The first panel of the Academic Event of the Belgrade Security Forum 2018 focused on the aspects of the European Union’s crisis management. The goal of the panel set by the moderator Tijana Rečević, Junior Researcher and PhD candidate at the University of Belgrade Faculty of Political Sciences, was to try to analyze whether the EU’s crisis management is able to provide adequate response to burning security challenges.
Steven Blockmans, Centre for European Policy Studies (CEPS), opened with presentation of findings of the research that took place in Kosovo, Afghanistan, Iraq, Libya, Mali, and Ukraine. He compared approaches of the NATO, the UN and the OSCE. Blockmans believes that the EU comes in rather late in crisis theatre, often after other international actors. When it comes to conflicts on the international level, Blockmans calls for more prompt crisis response of the EU in crisis prevention.

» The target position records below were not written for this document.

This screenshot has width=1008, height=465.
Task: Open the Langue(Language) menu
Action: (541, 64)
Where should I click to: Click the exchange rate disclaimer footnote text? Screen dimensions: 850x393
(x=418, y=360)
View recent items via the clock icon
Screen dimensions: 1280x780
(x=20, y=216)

Jozef Bátora, Comenius University, Bratislava and Webster Vienna Private University, focused mostly on local perceptions of the EU as a crisis management actor. He believes there are perceptional boundaries that translate into differences between perceptions of the EU as a crisis management actor. Bátora listed major differences in how the EU is viewed in South Mitrovica, where EU’s activities are well received, compared to North Mitrovica, where the majority doesn’t perceive the EU positively.

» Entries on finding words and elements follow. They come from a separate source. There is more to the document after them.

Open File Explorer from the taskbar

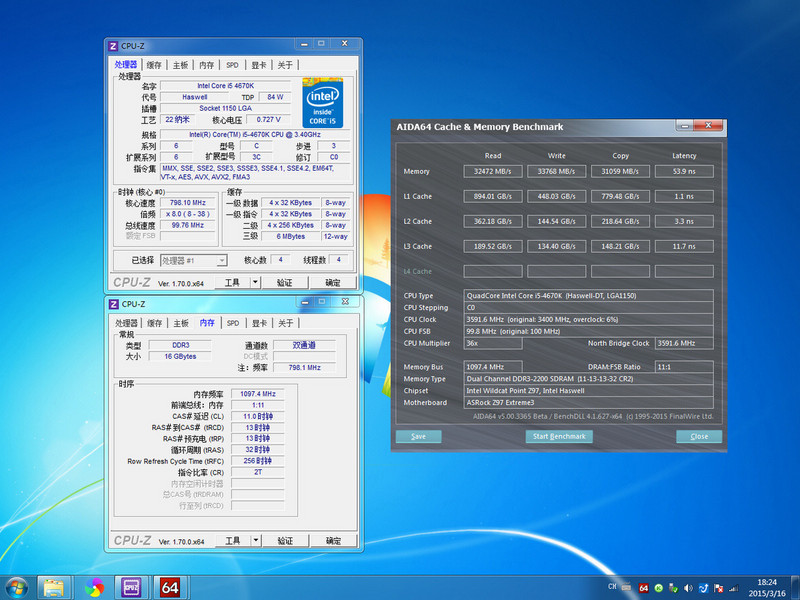point(54,586)
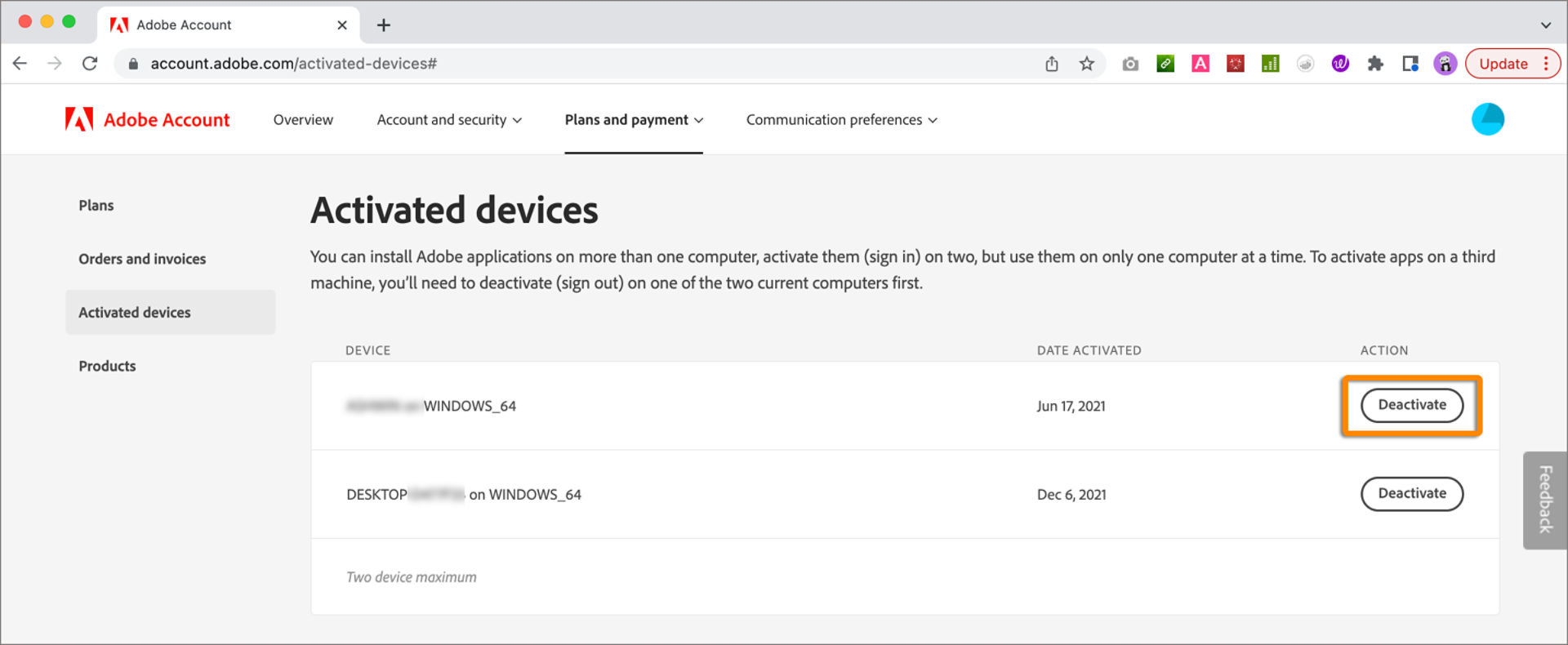This screenshot has height=645, width=1568.
Task: Open Orders and invoices in sidebar
Action: [x=142, y=259]
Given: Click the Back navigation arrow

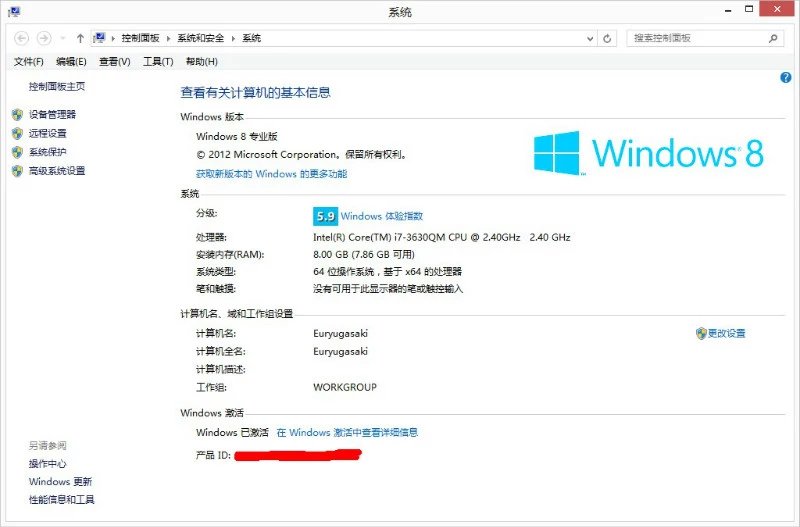Looking at the screenshot, I should tap(22, 38).
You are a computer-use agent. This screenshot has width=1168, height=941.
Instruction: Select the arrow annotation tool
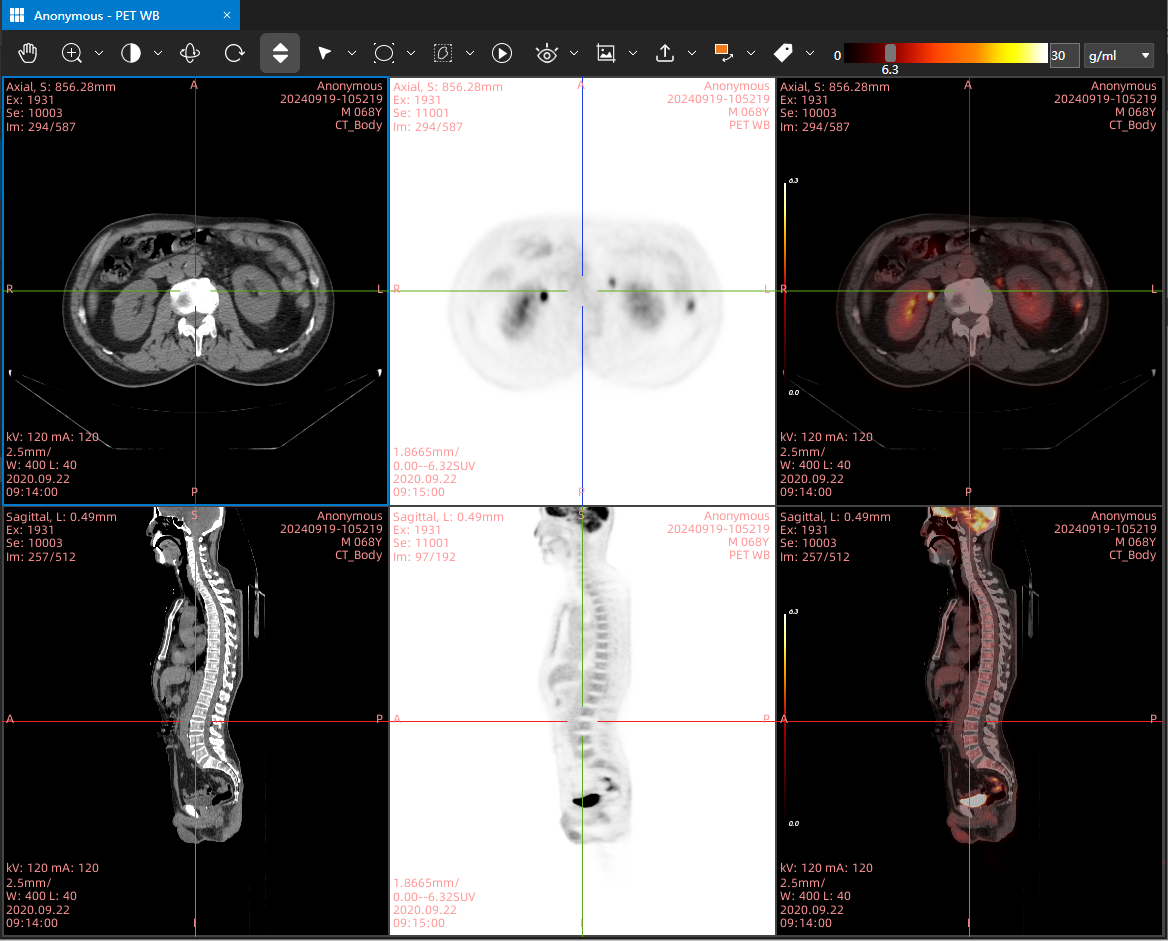click(x=324, y=53)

Mateja Peter from the University of St. Andrews, Norwegian Institute of International Affairs, identified two gaps as two main reasons for the extremely negative perceptions of the EULEX mission. The first gap is the one between policy and implementation “between what they are saying and what they are actually doing”.

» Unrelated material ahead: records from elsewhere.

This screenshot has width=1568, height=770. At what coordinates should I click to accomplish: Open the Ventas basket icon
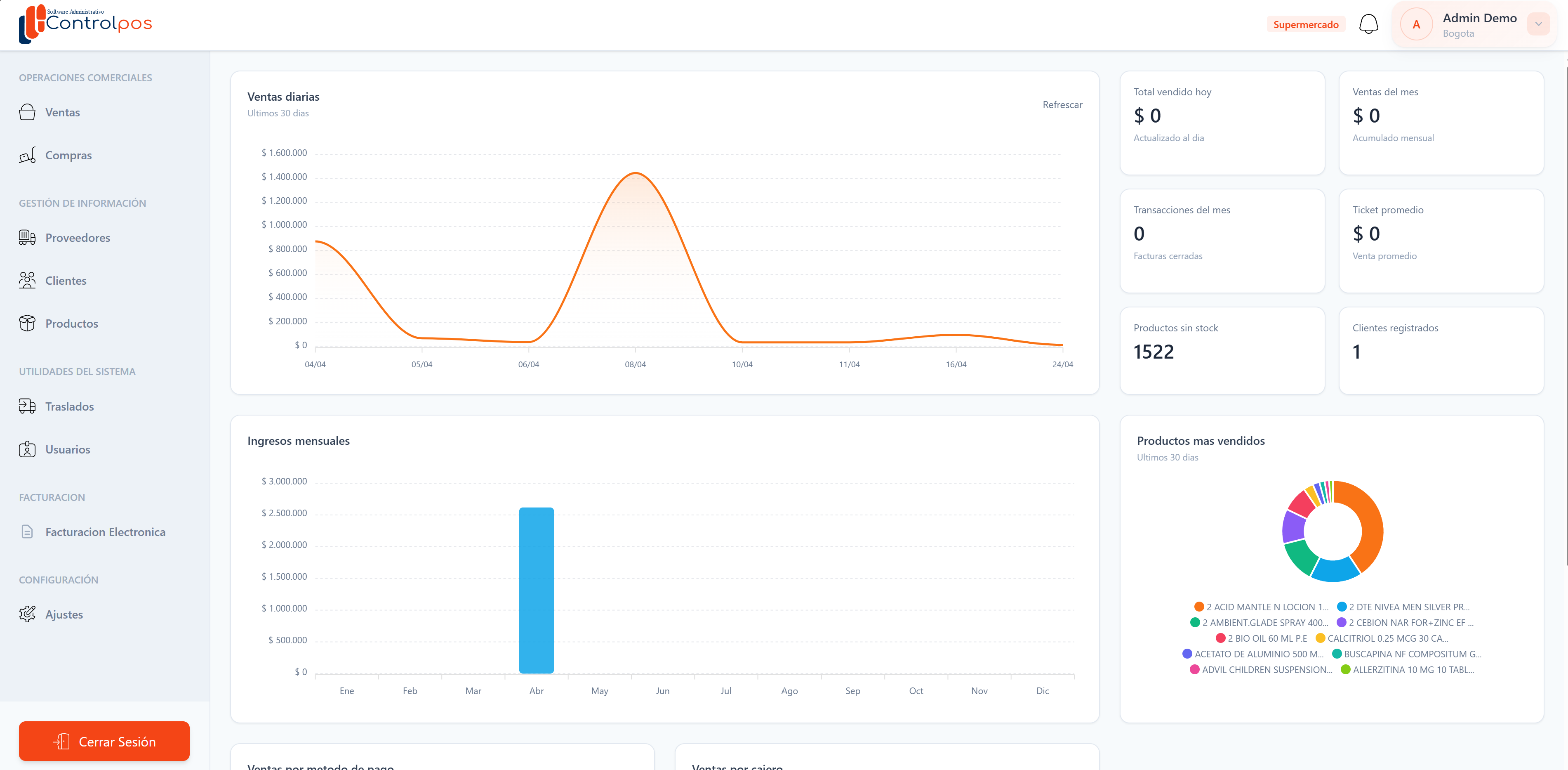(27, 112)

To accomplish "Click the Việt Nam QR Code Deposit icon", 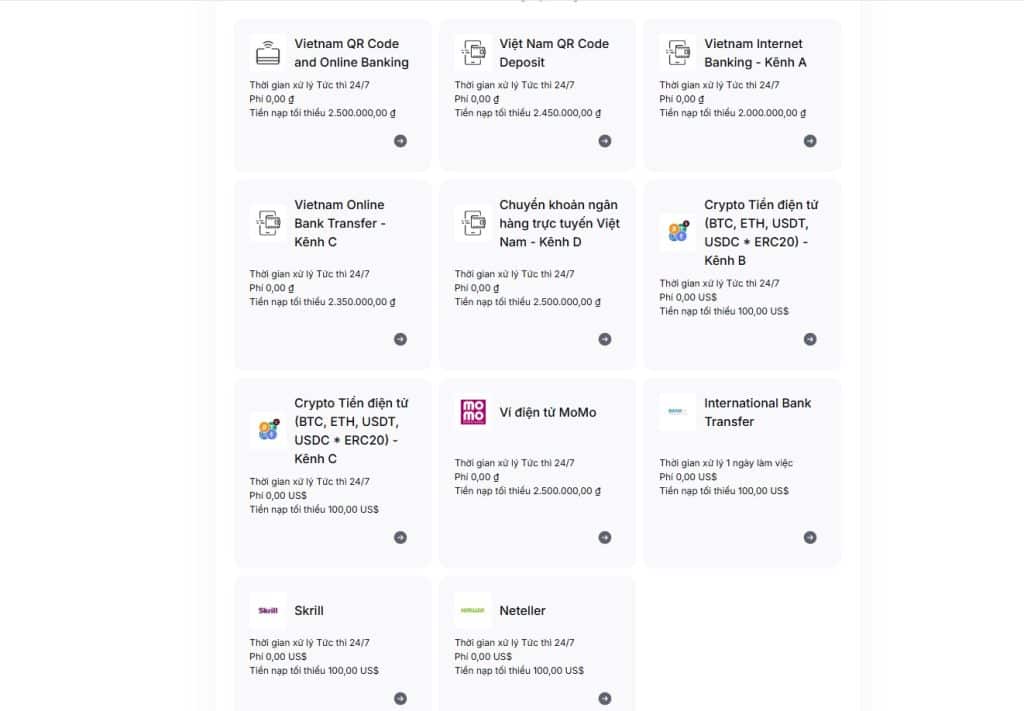I will (472, 52).
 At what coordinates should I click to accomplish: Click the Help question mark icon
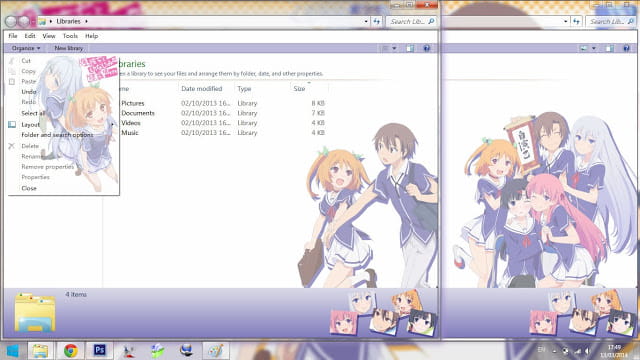(x=427, y=48)
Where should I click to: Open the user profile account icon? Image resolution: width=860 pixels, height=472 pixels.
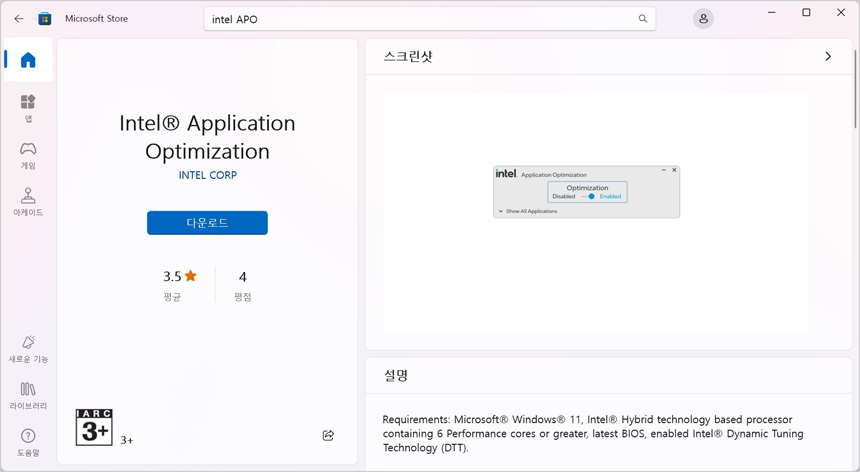point(703,19)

The second gap is the one between implementation and perception “between what they are doing and how it is really perceived”. Peter also listed some other reasons for negative perceptions, such as high expectations, corruption, lack of conflict sensitivity…
Irena Mnatsakanyan of Sapienza University of Rome, analyzed why EU failed to provide coherent response in South Ossetia. The absence of formal coordination mechanisms and overlap of institutional mandates have contributed to incoherent crisis decision making process in South Ossetia. The problem was mostly solved once the mandates of the two existing EU representatives in the region merged.
Discussant Rok Zupančič concluded the panel by giving general comments to the panelists. He elaborate on why interviews with EU staff, NGO and locals in crisis management are problematic to assess.
“We are all a little bit entrapped in the existing methodological approaches”, Zupančič said, emphasizing the need for a new, different approach. In the end he suggested social-network analysis as a methodological approach for future research.